Wayne Newton and Rudy Ruettiger

(Perfect)

Clarke reports, “Ruettiger has been involved in shooting a documentary of the transformation of (Wayne) Newton’s Casa de Shenandoah ranch into a Graceland-style tourist attraction.

What?

You heard Norm right, Ruettiger apparently has a television “production company” in place to film Newton’s quest to establish his 38-acre Vegas estate as a local landmark - which the entertainer announced to his bewildered neighbors seven days ago.

The LAS VEGAS SUN also reports that a week ago Newton met with residents of his posh neighborhood to sell the concept on them, and that “a documentary crew from Rudy Ruettiger’s production company recorded the meeting. Ruettiger, of ‘Rudy’ film fame and a Henderson resident, has been working on a Newton doc over the past few months.

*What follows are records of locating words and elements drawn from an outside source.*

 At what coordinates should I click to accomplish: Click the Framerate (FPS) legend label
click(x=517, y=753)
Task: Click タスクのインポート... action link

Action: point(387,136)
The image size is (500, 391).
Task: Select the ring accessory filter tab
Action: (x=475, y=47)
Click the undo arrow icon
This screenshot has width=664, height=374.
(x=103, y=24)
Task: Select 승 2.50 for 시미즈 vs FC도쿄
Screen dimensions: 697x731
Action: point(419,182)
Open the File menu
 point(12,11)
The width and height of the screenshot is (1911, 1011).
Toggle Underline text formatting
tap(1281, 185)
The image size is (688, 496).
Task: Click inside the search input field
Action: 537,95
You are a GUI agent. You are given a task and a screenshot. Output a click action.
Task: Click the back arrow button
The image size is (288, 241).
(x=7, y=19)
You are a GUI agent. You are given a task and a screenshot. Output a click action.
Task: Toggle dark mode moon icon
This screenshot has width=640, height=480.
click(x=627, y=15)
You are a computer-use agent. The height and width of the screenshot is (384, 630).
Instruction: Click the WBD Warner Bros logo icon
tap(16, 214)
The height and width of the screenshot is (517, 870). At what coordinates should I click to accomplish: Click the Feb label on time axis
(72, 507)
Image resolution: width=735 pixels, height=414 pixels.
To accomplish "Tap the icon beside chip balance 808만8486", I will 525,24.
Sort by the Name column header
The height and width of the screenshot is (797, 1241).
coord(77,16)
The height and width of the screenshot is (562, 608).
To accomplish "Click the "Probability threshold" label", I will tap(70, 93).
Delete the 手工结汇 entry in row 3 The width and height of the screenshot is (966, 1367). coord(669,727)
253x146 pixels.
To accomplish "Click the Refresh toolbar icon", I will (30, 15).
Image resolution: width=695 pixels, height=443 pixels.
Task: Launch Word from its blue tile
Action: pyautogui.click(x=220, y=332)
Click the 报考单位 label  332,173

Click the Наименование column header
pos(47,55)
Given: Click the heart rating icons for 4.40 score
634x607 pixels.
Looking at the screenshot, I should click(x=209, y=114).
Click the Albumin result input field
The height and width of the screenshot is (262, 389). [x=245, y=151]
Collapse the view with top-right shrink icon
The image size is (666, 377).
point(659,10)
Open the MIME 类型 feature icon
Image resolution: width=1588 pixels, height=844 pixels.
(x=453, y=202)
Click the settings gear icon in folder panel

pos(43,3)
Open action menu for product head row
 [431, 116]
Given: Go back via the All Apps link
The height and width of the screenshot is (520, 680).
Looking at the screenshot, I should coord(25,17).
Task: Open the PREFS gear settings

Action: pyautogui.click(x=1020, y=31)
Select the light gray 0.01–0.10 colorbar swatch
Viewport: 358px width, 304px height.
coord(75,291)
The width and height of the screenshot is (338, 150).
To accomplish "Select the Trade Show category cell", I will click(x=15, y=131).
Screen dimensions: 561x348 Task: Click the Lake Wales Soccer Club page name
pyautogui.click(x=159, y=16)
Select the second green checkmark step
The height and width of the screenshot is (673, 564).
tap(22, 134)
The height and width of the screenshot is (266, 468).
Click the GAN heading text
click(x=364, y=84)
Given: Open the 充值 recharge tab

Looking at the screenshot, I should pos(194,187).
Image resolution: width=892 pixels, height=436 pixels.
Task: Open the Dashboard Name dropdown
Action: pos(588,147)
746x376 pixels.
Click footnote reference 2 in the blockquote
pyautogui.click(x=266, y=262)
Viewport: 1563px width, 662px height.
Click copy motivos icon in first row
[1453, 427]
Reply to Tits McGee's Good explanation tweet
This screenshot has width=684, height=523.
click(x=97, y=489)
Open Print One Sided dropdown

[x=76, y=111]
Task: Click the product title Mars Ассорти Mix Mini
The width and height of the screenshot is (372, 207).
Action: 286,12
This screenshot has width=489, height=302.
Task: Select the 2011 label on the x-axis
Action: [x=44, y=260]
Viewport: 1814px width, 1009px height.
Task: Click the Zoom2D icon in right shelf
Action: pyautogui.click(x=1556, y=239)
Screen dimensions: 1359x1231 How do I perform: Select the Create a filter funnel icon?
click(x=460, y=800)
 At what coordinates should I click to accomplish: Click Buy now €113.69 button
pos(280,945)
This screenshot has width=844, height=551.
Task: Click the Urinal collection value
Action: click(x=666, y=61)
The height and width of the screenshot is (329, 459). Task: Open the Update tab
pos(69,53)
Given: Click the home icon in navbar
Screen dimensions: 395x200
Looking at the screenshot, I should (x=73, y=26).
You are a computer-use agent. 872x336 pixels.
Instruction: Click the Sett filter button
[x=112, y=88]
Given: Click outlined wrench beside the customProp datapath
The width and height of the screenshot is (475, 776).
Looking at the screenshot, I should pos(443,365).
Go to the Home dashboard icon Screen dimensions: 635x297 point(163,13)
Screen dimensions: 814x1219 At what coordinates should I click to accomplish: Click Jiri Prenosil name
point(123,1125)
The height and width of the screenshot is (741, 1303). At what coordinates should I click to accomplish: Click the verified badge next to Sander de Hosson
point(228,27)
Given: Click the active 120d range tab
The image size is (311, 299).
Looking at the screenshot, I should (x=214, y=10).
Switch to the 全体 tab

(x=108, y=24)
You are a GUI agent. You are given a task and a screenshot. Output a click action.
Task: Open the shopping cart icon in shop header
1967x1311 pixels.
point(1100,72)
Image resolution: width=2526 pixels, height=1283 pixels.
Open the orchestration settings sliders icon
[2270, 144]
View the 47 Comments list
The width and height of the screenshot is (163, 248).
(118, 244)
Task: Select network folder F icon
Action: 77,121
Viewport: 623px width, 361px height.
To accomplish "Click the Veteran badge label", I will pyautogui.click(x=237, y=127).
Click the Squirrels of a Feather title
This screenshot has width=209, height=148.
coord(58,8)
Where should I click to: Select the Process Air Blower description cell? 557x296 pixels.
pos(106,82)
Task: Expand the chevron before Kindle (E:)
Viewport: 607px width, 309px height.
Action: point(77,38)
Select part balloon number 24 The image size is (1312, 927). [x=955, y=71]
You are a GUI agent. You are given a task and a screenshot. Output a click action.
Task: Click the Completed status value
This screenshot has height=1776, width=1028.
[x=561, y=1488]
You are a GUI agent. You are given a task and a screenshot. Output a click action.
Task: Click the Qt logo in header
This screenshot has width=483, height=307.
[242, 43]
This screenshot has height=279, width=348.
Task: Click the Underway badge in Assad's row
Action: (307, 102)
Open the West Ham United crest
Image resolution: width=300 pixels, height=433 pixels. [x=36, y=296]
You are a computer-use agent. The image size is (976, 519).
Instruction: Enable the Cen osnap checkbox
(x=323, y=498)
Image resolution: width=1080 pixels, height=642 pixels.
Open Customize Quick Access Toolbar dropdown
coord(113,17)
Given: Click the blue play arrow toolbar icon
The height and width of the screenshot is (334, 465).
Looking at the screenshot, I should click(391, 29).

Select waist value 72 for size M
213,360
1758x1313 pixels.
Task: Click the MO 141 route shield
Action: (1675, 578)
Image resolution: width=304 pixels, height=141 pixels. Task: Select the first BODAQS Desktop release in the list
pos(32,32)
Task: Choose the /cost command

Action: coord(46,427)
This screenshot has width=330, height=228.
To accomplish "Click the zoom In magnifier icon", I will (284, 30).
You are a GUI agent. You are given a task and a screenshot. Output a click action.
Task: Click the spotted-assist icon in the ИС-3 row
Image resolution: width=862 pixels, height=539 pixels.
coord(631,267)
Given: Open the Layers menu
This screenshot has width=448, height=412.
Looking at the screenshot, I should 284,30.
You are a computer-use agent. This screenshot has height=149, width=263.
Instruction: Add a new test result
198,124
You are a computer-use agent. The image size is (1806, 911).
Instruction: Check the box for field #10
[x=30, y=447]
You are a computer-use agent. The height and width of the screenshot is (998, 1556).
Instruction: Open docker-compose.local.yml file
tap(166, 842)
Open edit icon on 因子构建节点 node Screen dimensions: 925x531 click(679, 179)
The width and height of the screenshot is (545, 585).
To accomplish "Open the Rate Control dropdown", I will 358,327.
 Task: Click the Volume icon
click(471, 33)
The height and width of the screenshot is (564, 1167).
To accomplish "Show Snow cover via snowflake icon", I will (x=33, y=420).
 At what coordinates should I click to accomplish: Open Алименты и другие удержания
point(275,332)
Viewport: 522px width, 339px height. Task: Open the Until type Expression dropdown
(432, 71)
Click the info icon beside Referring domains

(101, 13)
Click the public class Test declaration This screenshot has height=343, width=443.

Of the project, the Sun added:

His home is in a rural neighborhood preservation area. Though final plans haven’t been submitted, County Commissioner Steve Sisolak said that, based on a meeting with Newton and others, plans could include a dinner-theater for 300 people and a souvenir shop. The theater and shop would go on the land north of Sunset Road.

As Sisolak said it was described to him, a bus would take tourists to the property north of Sunset, then shuttle over to see Newton’s expanse — Newton’s team called it “Graceland West,” but the commissioner wasn’t sure if that is an official name. Afterward, tourists would shuttle back for dinner and a Wayne Newton show.

A “rural neighborhood preservation area” is code for very, very rich people who want complete privacy. The same people Newton was confronted with last week.

So how did the meeting go? You won’t have to wait for Rudy’s epic feature film presentation to find out, thanks to the Sun.

When Kennedy noted that small buses would be driving along Tomiyasu and entering on the west side of the property, a groan went up as residents envisioned dozens of buses each day entering the north entrance of that road.

As one homeowner told Newton representative Jay Brown of Brown & Partners, “I invested $9 million in my home. I don’t want to live next to a museum.”

When a questioner asked for a show of hands of those who supported the project, none went up.

When he asked for those who opposed it, the vote was a landslide for “no.”

Never fear Wayniacs, as the land adjacent to Newton’s home was already *somehow* zoned for commercial use - so the show, and Rudy’s movie, must go on!

I’d be remiss if I didn’t dredge up Joe Montana’s maddeningly accurate, recent comments on the Dan Patrick Show about the overblown legend of Ruettiger wrought by the movie about the man.

From what I personally heard from a prominent Notre Dame player on that particular team well before Montana’s comments, the former ND quarterback went pretty light on the self-promotion-obsessed Ruettiger - which is precisely the reason you didn’t hear Ruettiger shouting from the rooftops about the inaccuracy of Montana’s claims.